Beijing may be parroting Kremlin talking points about the war in Ukraine, but some Trump allies, like Fox News firebrand Tucker Carlson, have been going further by actually generating them.

Cynics out there might question the timing of McConnell’s stand, the strongest intraparty defiance yet of folks like Pompeo, who said just days before Russia’s invasion of Ukraine that he has “enormous respect” for the Russian leader, and Senator Josh Hawley, who argued against US support for Ukraine’s Nato membership bid in a lengthy letter to Biden’s administration on February 1, as Russia’s military massed along the country’s border.

It has taken more than two months of humiliating setbacks for Putin’s Ukraine plan for Trump, Pompeo and the Russian leader’s other Washington cheerleaders to cloak their admiration. These losses are a setback to the ideological war they are fighting against Western liberalism along with Hungarian Prime Minister, and noted holdout against the EU’s efforts to embargo Russian oil, Viktor Orban.

Fox News host Tucker Carlson delivers a speech at the Conservative Political Action Conference in Budapest, Hungary, on May 19. The two-day event represents a deepening of ties between the American right-wing and the autocratic government of Prime Minister Viktor Orban. Photo: MTI via AP

We would be right to wonder whether McConnell would have pushed back on the Trump world’s appeasement of the Kremlin had Putin managed to swallow Ukraine in a matter of days. If the world reacted to Ukraine’s annexation the way it did to Russia’s takeover of Crimea in 2014 – with denunciations and weak sanctions that only emboldened Putin – we might have seen Republicans fall more in line with Russia, strengthening a geopolitical alignment of the party and the Kremlin against Nato.

But that never came to pass. A majority of Americans support sanctions against Russia. Ukrainian President Volodymyr Zelensky has brought the rationale for the Nato-protected democratic rules-based international order back into clear focus after years of attempts by the American far right and other populist movements throughout the West to end it.

But, given the progress that the country’s right-wing has made in their fight against liberalism, most recently apparent in the leaked Supreme Court draft majority opinion that would revoke America’s federally mandated right to abortion, McConnell’s victory against the Russia-loving wing of the Republican Party is far from assured.
Senate Minority Leader Mitch McConnell walks to a meeting with President of Finland Sauli Niinisto and Prime Minister of Sweden Magdalena Andersson in Washington on May 19, following formal applications by both nations to join Nato. Photo: EPA-EFE

The sponsors of this movement continue to flood all channels available to them with misinformation meant to whip up resentment against immigrants, minorities, feminists and the LGBTQ community to divert attention from Putin’s bloody actions. Anyone disagreeing with them is eventually branded a paedophile, a communist or both.

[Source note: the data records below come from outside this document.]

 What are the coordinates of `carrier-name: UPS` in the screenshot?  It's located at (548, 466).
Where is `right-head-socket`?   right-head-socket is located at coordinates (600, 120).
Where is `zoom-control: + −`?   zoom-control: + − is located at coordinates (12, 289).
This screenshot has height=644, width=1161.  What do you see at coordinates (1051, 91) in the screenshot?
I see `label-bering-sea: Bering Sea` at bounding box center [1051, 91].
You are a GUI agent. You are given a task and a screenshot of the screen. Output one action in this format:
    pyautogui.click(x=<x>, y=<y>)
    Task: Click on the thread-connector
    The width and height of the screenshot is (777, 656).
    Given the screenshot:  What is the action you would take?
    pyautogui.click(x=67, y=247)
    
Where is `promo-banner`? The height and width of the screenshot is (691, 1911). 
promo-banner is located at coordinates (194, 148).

As Putin’s admirers in the Republican Party try to cover up their devotion to Putin, they will default to even sharper anti-China rhetoric and legislation than we’ve already seen. Biden’s efforts to isolate China through multilateral initiatives like Aukus, the Quad and his Indo-Pacific Economic Framework means that Trump, Pompeo, Hawley, Carlson et al will need to outflank the president on this front.
With such ideological overlap between the Republicans that McConnell is trying to face down and illiberal autocrats like Putin and Orban, the party’s dominant right-wing will need more of a diversion than their usual obsession with what goes on in the nation’s bedrooms and bathrooms. “Communist” is already in the name of the party that rules China, so we should soon expect allegations of paedophilia.